§ **TASK STATEMENT**
Each line in the entries below that holds the string "Click" is to be listed.

§ **DATA LISTING**
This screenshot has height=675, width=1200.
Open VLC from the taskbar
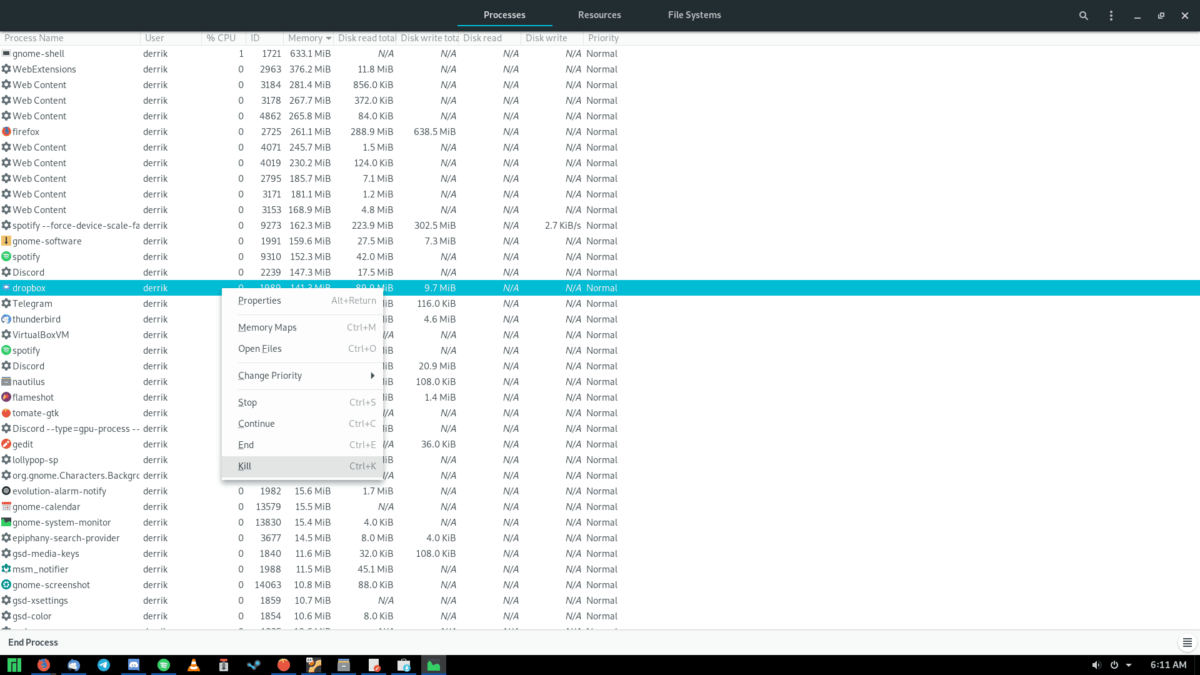point(193,663)
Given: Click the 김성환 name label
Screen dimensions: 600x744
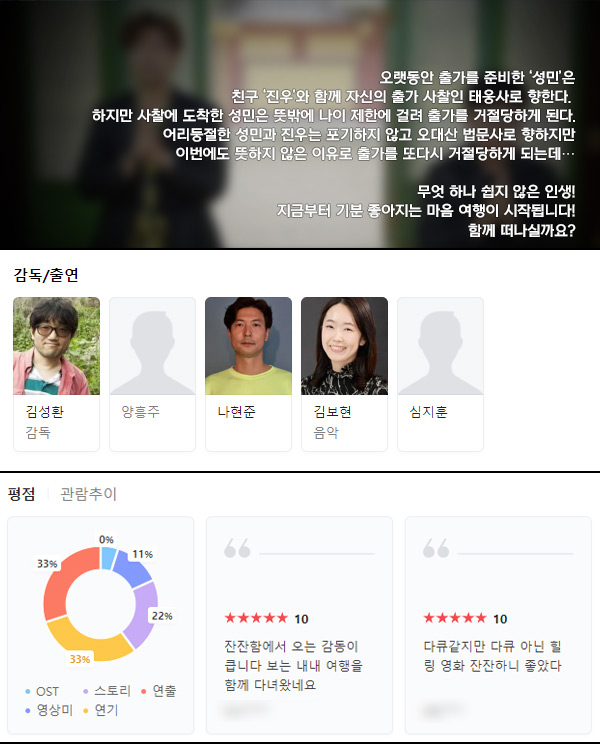Looking at the screenshot, I should (45, 411).
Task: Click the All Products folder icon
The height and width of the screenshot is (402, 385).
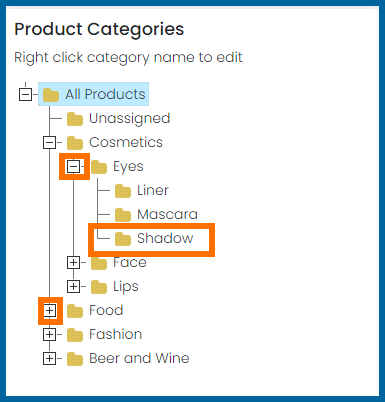Action: tap(51, 95)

§ **SOLUTION TO THE PROBLEM**
Given: Click the 김성환 name label
Task: Click the All Products folder icon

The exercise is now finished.